Hi,
I am training a BDT for binary classification of signal/background (I work in particle physics). My model (implemented in python) looks like:
import xgboost as xgb
train = xgb.DMatrix(data=train_df[features],label=train_df["label"],
missing="inf",feature_names=features,weight=(np.array(train_df['label'].array)*-0.99+1))
test = xgb.DMatrix(data=test_df[features],label=test_df["label"],
missing="inf",feature_names=features,weight=(np.array(test_df['label'].array) *-0.99+1))
param = {}
# Booster parameters
param['eta'] = 0.1 # learning rate
param['max_depth'] = 10 # maximum depth of a tree
param['subsample'] = 0.5 # fraction of events to train tree on
param['colsample_bytree'] = 0.5 # fraction of features to train tree on
# Learning task parameters
param['objective'] = 'binary:logistic' # objective function
param['eval_metric'] = 'error' # evaluation metric for cross validation
param = list(param.items()) + [('eval_metric', 'logloss')] + [('eval_metric', 'rmse')]

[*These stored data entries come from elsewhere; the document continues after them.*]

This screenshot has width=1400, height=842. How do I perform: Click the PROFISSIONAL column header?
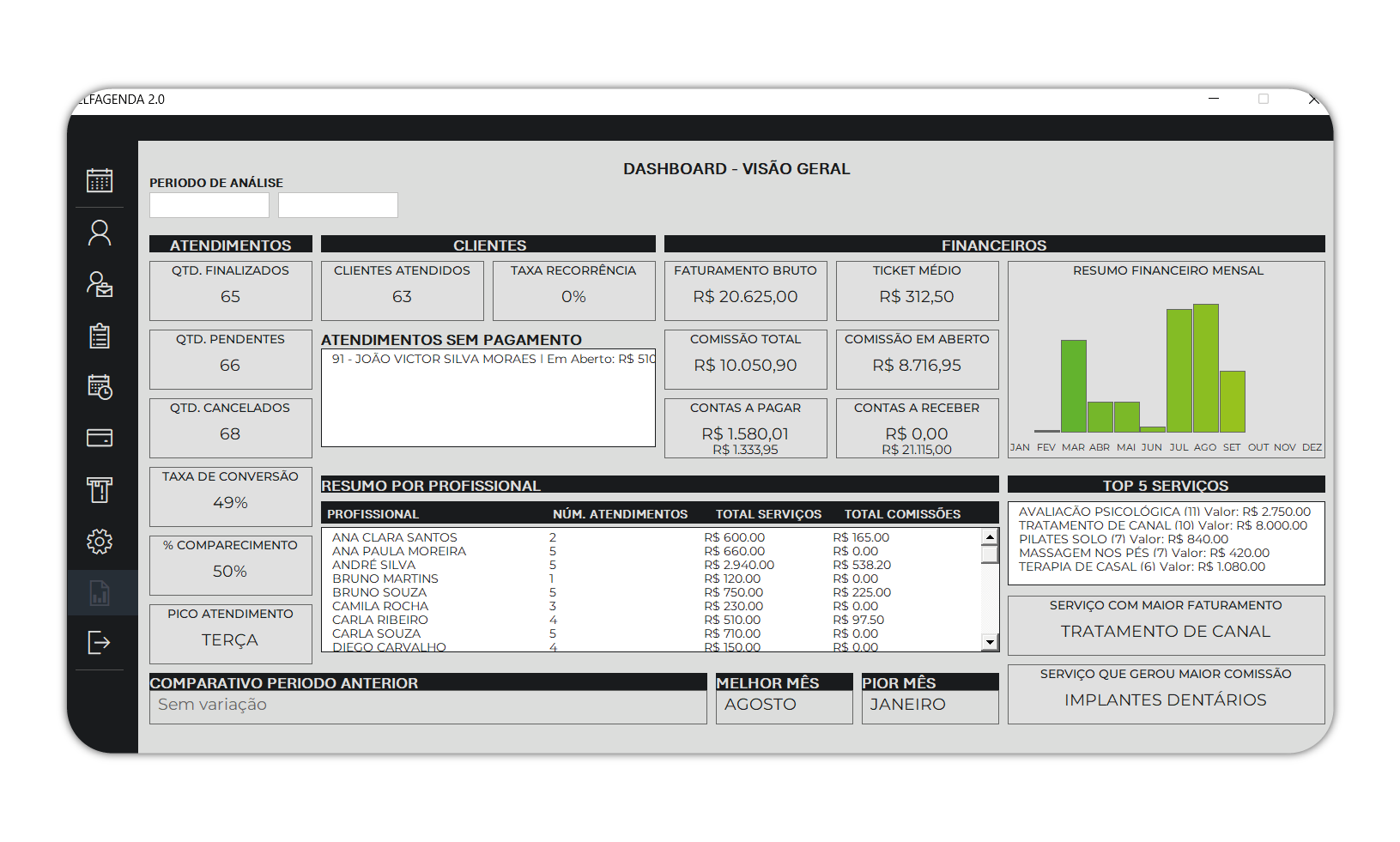tap(373, 514)
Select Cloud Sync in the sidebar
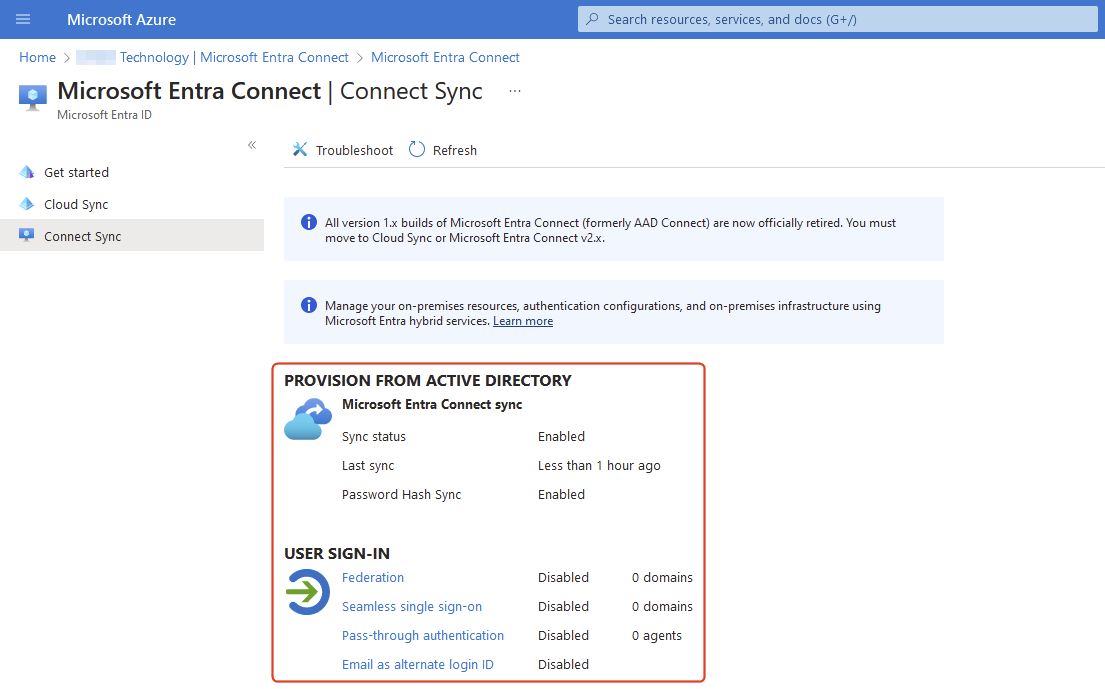 (x=76, y=204)
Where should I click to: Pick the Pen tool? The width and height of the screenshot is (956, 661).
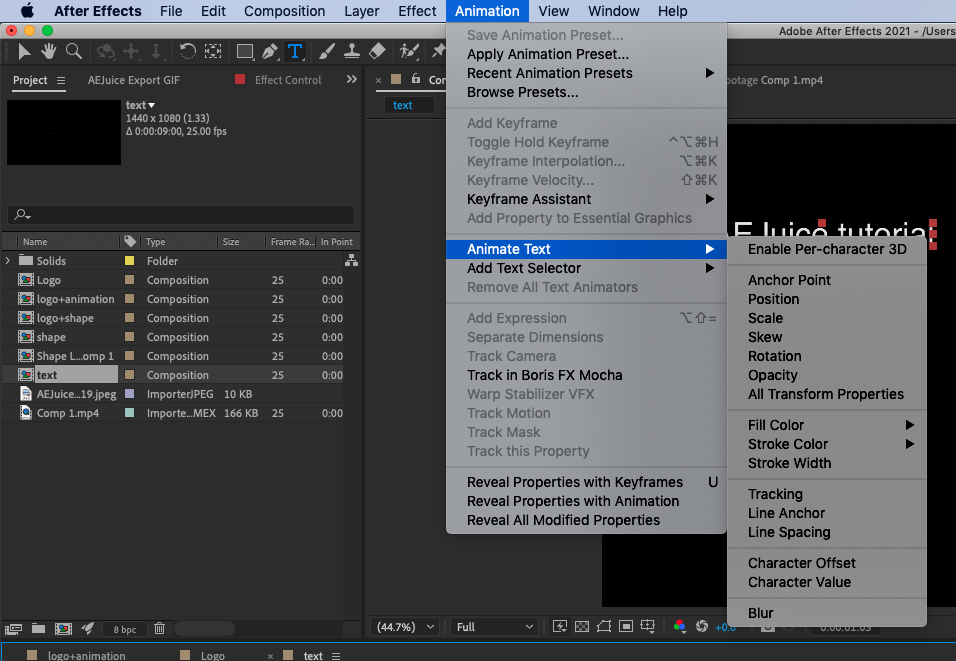tap(270, 51)
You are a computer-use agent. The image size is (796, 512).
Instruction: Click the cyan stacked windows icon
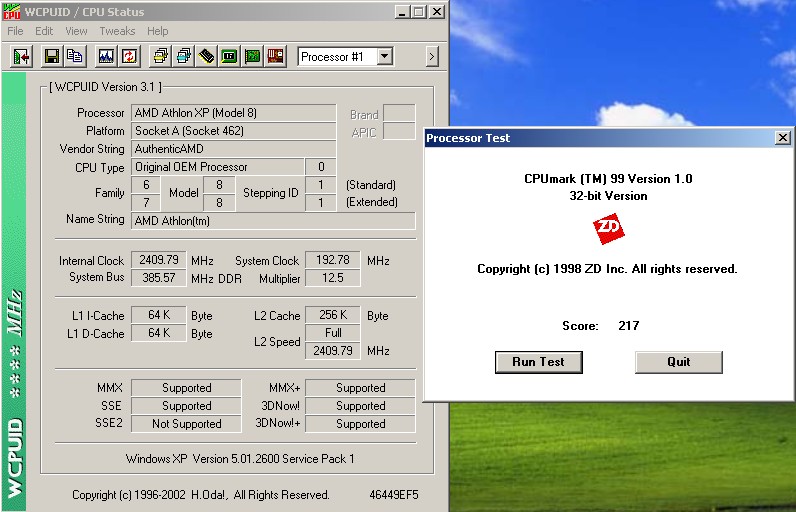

num_trees = 50 # number of trees to make
booster = xgb.train(param,train,num_boost_round=num_trees)
The model is doing well, but I’d like to slightly modify the cost/loss function, so that false positives are more penalized that true positives. I’m looking for a selection with as few background events as possible, even if it means sacrifice a significant portion of the signal.
From the documentation on custom objective and evaluation functions, I managed to add the tutorial case.
My question is this one: which are the standard objective and evaluation functions? (or the ones that I might have already implemented in the model, I’m still learning the basics).
As the model is already performing well, I just want to add an extra term to the already implemented functions.
For reference, versions of the packages I’m using:
python version: 3.10.12 (main, Nov 20 2023, 15:14:05) [GCC 11.4.0]
XGBoost version: 2.0.2
Pandas version: 2.1.4
Numpy version: 1.26.2